49. A fusion protein comprising a membrane binding protein from the Sindbis-like plant virus family fused to an amino acid sequence of interest.

50. A fusion protein comprising a membrane binding protein from the Sindbis-like plant virus family containing a mutation in the "WFP" motif as depicted at amino acid position 365-367 of SEQ ID NO:2 fused to an amino acid sequence of interest.

51. The fusion protein of claim 49 or 50, wherein said fusion protein has increased stability in a plant cell compared to said amino acid sequence of interest in a plant cell of the same species.

52. The fusion protein of claim 49 or 50, wherein said fusion protein has decreased stability in a plant cell compared to said amino acid sequence of interest in a plant cell of the same species.

53. The fusion protein of claim 49 or 50, wherein the Sindbis-like plant virus is selected from the group consisting of alfalfa mosaic virus, brome mosaic virus, citrus leaf rugose virus, cucumber mosaic virus, sunn-hemp mosaic virus, tobacco mosaic virus, tobacco rattle virus, and turnip vein clearing virus.

54. A nucleic acid fragment encoding a fusion protein comprising a membrane binding protein from the Sindbis-like plant virus family fused to an amino acid sequence of interest.

55. A vector comprising a nucleic acid fragment encoding a fusion protein comprising a membrane binding protein from the Sindbis-like plant virus family fused to an amino acid sequence of interest.

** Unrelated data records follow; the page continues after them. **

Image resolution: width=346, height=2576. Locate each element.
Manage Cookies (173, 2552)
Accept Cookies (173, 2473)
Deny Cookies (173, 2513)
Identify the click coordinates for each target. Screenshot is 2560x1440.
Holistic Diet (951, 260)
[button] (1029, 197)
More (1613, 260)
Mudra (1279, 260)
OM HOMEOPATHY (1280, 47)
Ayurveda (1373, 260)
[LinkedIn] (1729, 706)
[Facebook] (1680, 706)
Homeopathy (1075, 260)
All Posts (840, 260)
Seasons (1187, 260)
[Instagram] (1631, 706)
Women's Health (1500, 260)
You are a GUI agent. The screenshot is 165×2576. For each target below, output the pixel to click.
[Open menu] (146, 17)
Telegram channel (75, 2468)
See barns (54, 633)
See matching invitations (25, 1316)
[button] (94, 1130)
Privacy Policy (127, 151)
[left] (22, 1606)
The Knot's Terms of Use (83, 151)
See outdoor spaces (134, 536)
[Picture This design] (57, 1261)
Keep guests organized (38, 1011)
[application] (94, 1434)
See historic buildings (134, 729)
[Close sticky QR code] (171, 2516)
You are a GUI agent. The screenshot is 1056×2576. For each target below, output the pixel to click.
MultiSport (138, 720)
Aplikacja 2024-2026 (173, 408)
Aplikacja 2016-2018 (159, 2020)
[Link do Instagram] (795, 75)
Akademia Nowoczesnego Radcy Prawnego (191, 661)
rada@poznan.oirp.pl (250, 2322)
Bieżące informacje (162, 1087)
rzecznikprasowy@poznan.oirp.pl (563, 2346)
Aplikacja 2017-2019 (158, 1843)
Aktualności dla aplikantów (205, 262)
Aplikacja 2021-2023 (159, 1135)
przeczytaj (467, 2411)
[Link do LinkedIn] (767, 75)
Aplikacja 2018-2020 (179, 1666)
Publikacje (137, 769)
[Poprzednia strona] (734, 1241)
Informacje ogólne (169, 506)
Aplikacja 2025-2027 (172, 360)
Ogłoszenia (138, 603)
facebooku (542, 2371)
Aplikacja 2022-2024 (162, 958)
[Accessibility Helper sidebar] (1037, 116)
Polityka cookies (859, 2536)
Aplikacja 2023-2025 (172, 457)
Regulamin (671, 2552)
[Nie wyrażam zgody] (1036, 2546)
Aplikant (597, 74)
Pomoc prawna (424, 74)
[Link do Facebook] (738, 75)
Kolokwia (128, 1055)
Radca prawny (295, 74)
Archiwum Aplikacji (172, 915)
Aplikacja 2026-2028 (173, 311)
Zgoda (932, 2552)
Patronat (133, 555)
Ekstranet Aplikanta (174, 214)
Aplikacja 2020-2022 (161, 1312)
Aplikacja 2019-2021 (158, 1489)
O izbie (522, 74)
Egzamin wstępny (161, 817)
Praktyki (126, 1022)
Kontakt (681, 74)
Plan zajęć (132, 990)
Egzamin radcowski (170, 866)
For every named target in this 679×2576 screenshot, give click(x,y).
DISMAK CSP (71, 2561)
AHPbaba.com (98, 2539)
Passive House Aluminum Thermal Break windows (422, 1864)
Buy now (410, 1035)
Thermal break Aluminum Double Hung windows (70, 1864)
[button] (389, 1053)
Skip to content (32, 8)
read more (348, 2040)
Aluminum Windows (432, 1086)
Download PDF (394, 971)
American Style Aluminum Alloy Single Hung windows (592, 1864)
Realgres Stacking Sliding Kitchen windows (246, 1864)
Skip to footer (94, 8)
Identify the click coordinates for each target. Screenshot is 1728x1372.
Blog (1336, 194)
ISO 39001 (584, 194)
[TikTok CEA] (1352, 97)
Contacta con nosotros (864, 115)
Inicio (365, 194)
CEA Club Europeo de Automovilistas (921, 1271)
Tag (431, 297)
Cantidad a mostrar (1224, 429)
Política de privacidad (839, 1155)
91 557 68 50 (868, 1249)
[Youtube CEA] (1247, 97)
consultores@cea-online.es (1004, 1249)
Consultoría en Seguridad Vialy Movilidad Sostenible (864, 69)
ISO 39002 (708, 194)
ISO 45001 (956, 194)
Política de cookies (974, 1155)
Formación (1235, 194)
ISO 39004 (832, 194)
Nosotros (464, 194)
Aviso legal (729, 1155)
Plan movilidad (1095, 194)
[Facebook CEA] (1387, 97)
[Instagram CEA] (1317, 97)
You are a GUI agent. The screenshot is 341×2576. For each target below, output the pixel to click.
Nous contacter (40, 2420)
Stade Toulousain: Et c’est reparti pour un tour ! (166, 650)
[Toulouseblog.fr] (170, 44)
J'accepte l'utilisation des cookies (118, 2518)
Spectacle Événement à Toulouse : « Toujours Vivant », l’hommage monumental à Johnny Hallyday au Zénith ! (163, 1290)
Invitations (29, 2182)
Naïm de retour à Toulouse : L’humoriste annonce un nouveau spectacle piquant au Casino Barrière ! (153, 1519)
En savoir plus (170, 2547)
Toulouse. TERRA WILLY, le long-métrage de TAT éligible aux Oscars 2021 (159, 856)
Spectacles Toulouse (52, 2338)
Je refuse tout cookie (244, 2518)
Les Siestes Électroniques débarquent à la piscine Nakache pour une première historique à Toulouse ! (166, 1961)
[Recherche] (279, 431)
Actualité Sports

56. A plant cell transformed with a vector comprising a nucleic acid fragment encoding a fusion protein comprising a membrane binding protein from the Sindbis-like plant virus family fused to an amino acid sequence of interest.

57. A plant generated from a plant cell transformed with a vector comprising a nucleic acid fragment encoding a fusion protein comprising a membrane binding protein from the Sindbis-like plant virus family fused to an amino acid sequence of interest.

58. The plant cell of claim 8, wherein nucleotides at positions 1096-1098 of SEQ ID NO:5 encode alanine or tyrosine.

59. The plant cell of claim 8, wherein nucleotides at positions 1096-1098 of SEQ ID NO:7 encode alanine or tyrosine.

60. The plant cell of claim 8, 58 or 59, wherein said vector is integrated into the genome of said plant cell.

61. The plant of claim 9, wherein nucleotides at positions 1096-1098 of SEQ ID NO:5 encode alanine or tyrosine.

62. The plant of claim 9, wherein nucleotides at positions 1096-1098 of SEQ ID NO:7 encode alanine or tyrosine.

63. The plant of claim 9, 61 or 62, wherein said vector is integrated into the genome of said plant cell.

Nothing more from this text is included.